Hook 'em with a Logline

Logline/Hook Blogfest is brought to us by  The Time Guardian  Check out the blog to see the other entires and read more.    

In light of the topic and the fact that the purpose of this blog is to talk about writing topics in general, I'm going to talk about loglines and hooks. If you just want to read my hooks go to the end of the post, they're down there somewhere. Let's consider a few things first.

What is a logline/hook?

Industry standards have defined it, and most seem to agree, that a logline is a summary sentence that describes the entire book in 1-2 sentences. Correction: That describes the main plot of the book and main character in 1-2 sentences in order to grab the attention of the listener. Looking at it that way instead of saying the book in its entire 200 some page form is a little easier to swallow in pill form.

The listener will vary. It could be an elusive editor, agent, publisher, or grandma (if yours is like mine and doesn't understand anything about publishing or writing books). This is the shortest description possible because sometimes that's all you get. Like the first sentence of a speech, essay (when done correctly) it has to hook the audience, grab their attention and make them want need yearn to know more.

Many people have talked about this topic. What it is and then they list different loglines from movies (as the logline is an important item for a script writer) showing how they work, and how little changes make a big difference. But I'm going to diverge from that approach and instead go with something I know. Public Speaking (Yes, I am a shy writer and don't care for giving speeches but I have 8 years of practice competing in speech and debate. I also have a minor in communication.)

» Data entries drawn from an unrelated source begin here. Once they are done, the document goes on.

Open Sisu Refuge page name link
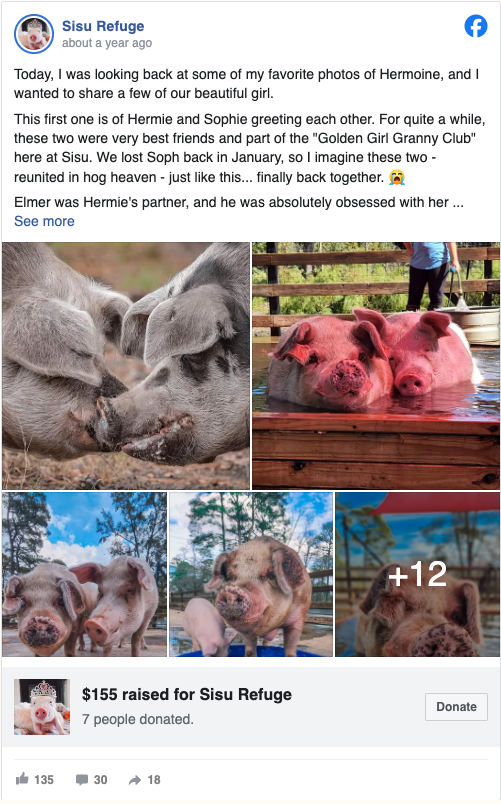The width and height of the screenshot is (501, 804). [x=103, y=26]
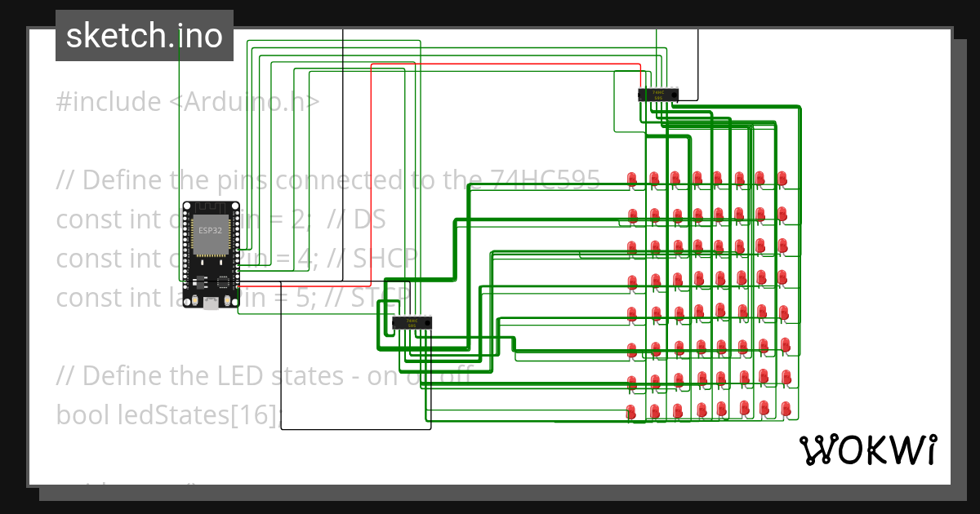Click the top 74HC595 shift register chip
The width and height of the screenshot is (980, 514).
click(x=658, y=94)
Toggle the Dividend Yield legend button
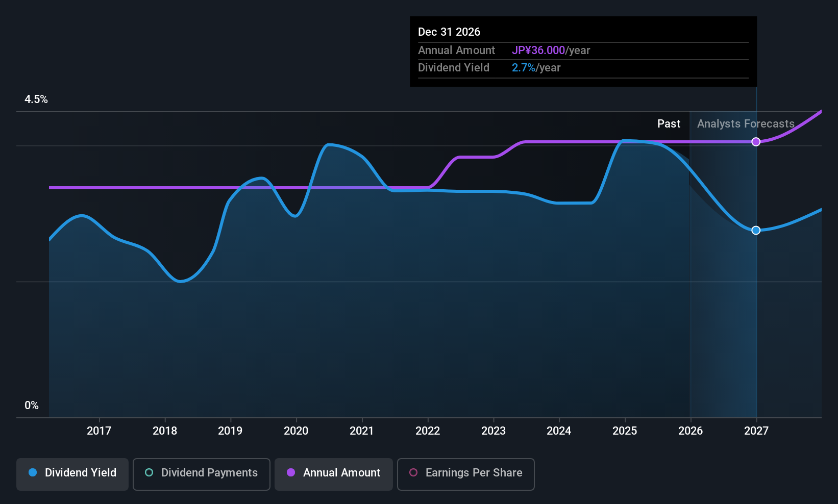The image size is (838, 504). 72,474
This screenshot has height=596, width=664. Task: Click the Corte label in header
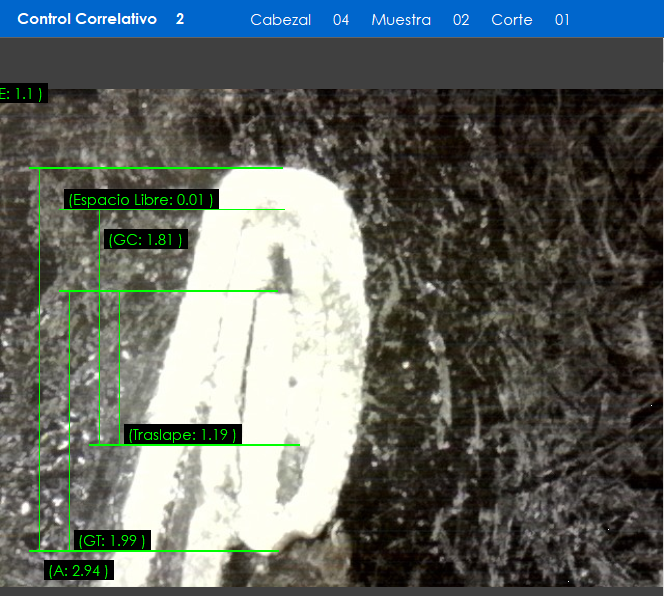pyautogui.click(x=511, y=20)
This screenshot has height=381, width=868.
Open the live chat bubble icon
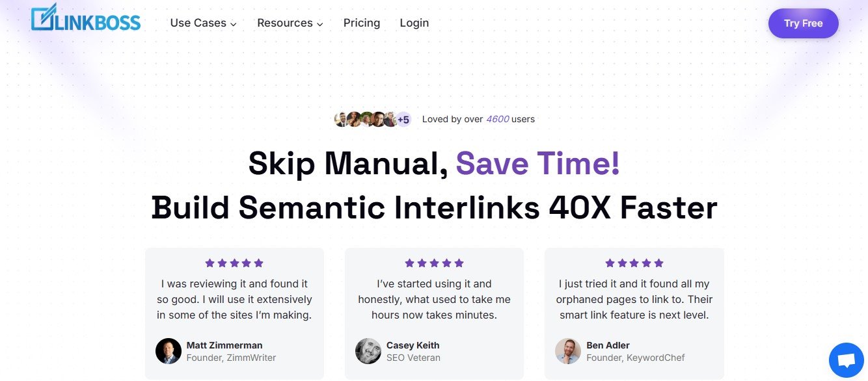(x=846, y=360)
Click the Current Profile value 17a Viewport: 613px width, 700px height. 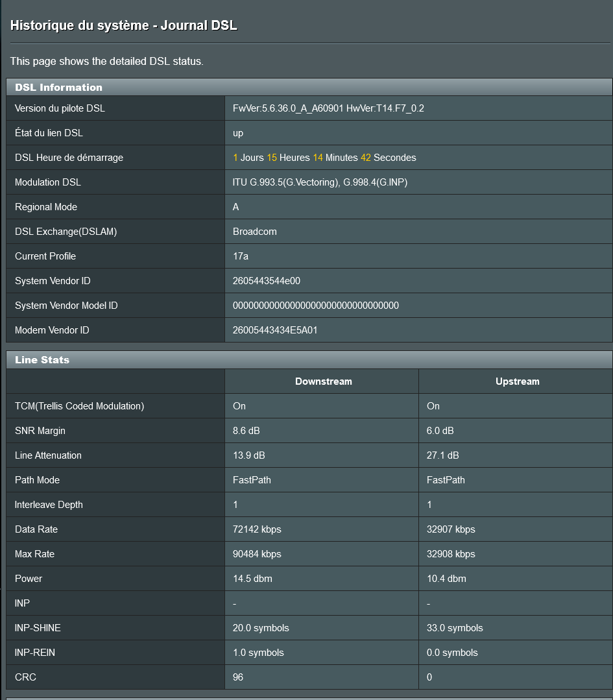click(240, 256)
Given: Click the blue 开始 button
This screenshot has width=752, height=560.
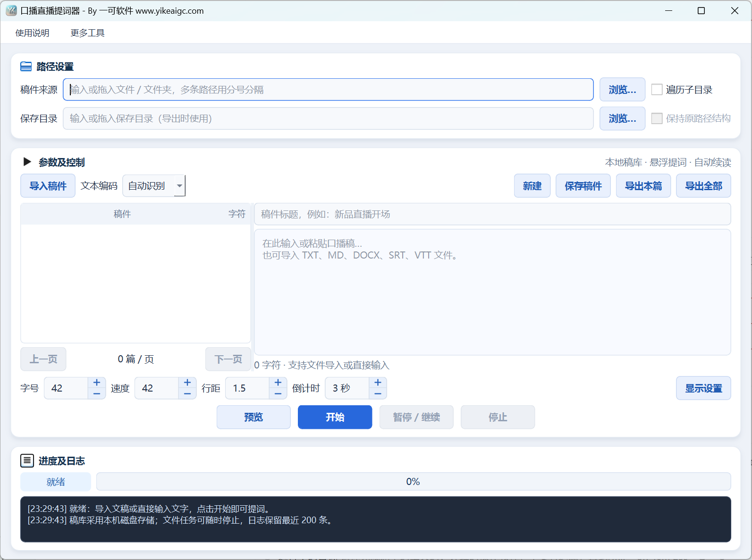Looking at the screenshot, I should [x=335, y=417].
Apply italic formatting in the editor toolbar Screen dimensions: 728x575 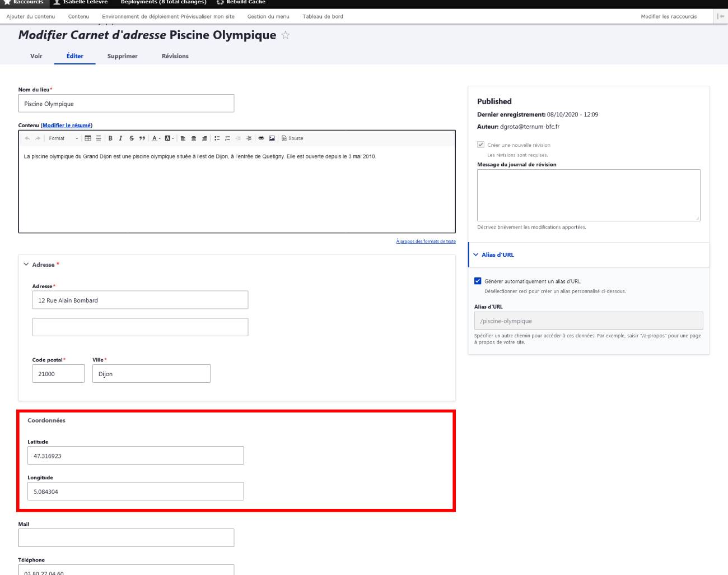pyautogui.click(x=120, y=138)
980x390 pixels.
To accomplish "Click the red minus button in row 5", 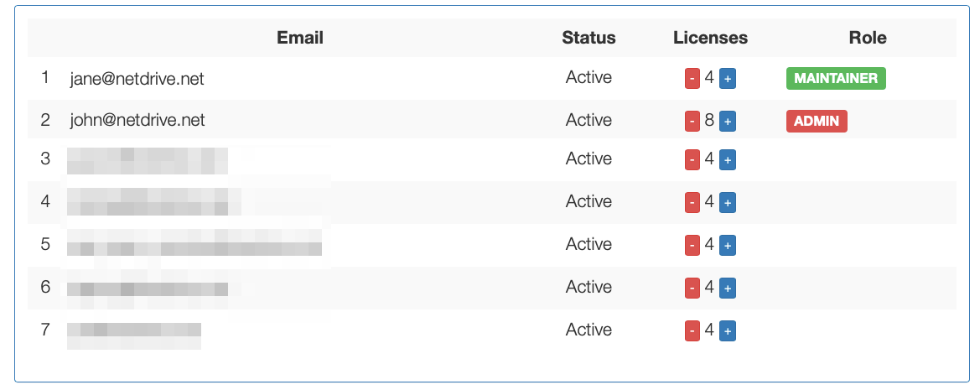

The first paragraph of a speech, or one of the first several paragraphs of an essay, is supposed to have a thesis statement. This statement sums up the main point no matter how long the speech or paper/essay are because even the 200 page thesis for a Master's degree can include these couple of sentences. The goal is to sum up the topic in general. The way we would teach the speech format to the public speaking classes at the University is this: Tell them what you're going to tell them, tell them it and then tell them what you told them. That is what the introduction, body and conclusion do in their simple forms. The introduction format is the "hook" that is an entertaining introduction to grab the audiences attention. Then there is the thesis statement that sums up the main point, and then there are the sub points described (often three but not always). The logline is a combination of the hook and the thesis statement.

For more advice and examples on writing loglines check out these sites:

Blogfest Entry: Read Here and don't forget to check out the other entries at the above listed blog.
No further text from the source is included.